"I" for Inches
""Streamlined for summer" is the smart girl's slogan. If you have a good figure you should look after it. If you haven't, you should do something about it.
Don't, in a burst of enthusiasm, launch out into a strict diet. You will finish up with a scraggy neck and find yourself fatigued and irritable. A diet which takes inches off your waistline and the pep out of your step is not a good diet.
The average diet should take off about a pound a week. Problems that require more drastic treatment should be handled according to a doctor's directions.
Daily exercises are essential. Here are some you can do in bed.
- Lie flat on the bed and stretch out your toes ten times
- Pedal your legs as if riding a bicycle for two minutes
- Revolve your feet to keep ankles trim, ten times in each direction
- Finish with ten deep breaths before an open window
Here is a diet from 1955, the Slim Gourmet Diet. It's a calorie-counting diet, similar to Weight Watchers. I was suprised at how sensible it is! The authors explain that the amount of calories each person needs depends on how active they are, so "a woman tram conductor needs more than a stenographer".
They go on to offer the following tips:
- The way to become slender is not to deny yourself the pleasures of food, but to take still greater joy in eating. When you enjoy your food you are able to eat less.
- The three hand-maidens of food enjoyment are taste, variety, and naturalness. If you eat a frankfurt [!] for its taste, slowly and with pleasure, you are satisfied; if you do not consciously enjoy the frankfurt you may take a second and third, until you are stuffed.

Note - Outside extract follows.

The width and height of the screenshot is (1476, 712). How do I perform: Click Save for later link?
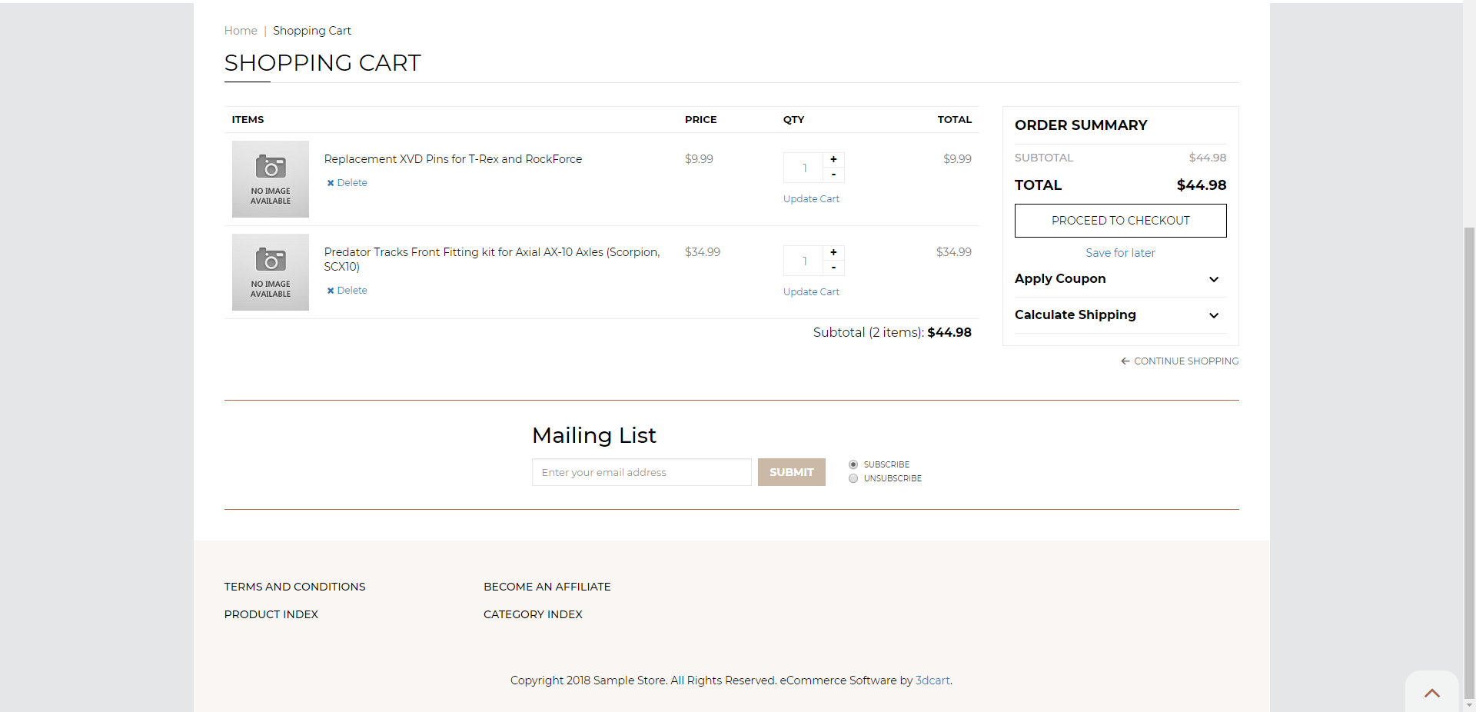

- No single diet can be prescribed for all. Each of us is born with a clear and unchangeable food personality. We love some foods, abhor others. Some of us eat heartily in the morning, others at lunch, others not until dinner; some can and some cannot eat between meals of before bed. Follow your habits - don't fight them.
- No food is fattening in itself. The only two restrictions are: Fix your calorie allotment and tailor the size of your portions accordingly.
- Your main weapon in the fight against quantity-eating is quality-eating. Cultivate the pleasure of taste, making use of variety, and bringing to the fore what I believe is a basic instinct for simple, natural dishes.
Then there is a calorie chart. It's interesting to look through this and to get an idea of what foods were commonly eaten in 1955. I suspect that this is an American diet, as there is a whole section for pies, including apple, apricot, banana custard, butterscotch, lemon meringue, fruit mince, peach and rhubarb. Puddings include the very 50s tapioca pudding, junket, rice custard, bread pudding, banana custard, and fruit gelatine shape (which is listed separately from jelly, so perhaps this is jelly with fruit in it?). There's a section for fats too, including bacon fat, chicken fat, dripping, and lard.
And finally a daily calorie recommendation, based on your ideal weight for height and age, and taking into account whether your work is sedentary, fairly active, very active, or heavy. This will give you the number of calories needed to maintain your ideal weight. They recommend cutting that number by 500 calories a day, to lose a pound a week.
I've never counted calories before, and I was interested to see what they thought my ideal weight should be. At 29 years old and 5'5", with an average frame, I should apparently be 132 pounds, or 60 kilos. This seems very reasonable, and is in fact the weight that I feel healthy at. For some reason I thought a 1955 me would be expected to be lighter!
I would take any 1955 advice on diets with a pinch of salt, but it wasn't as crazy as I thought it would be.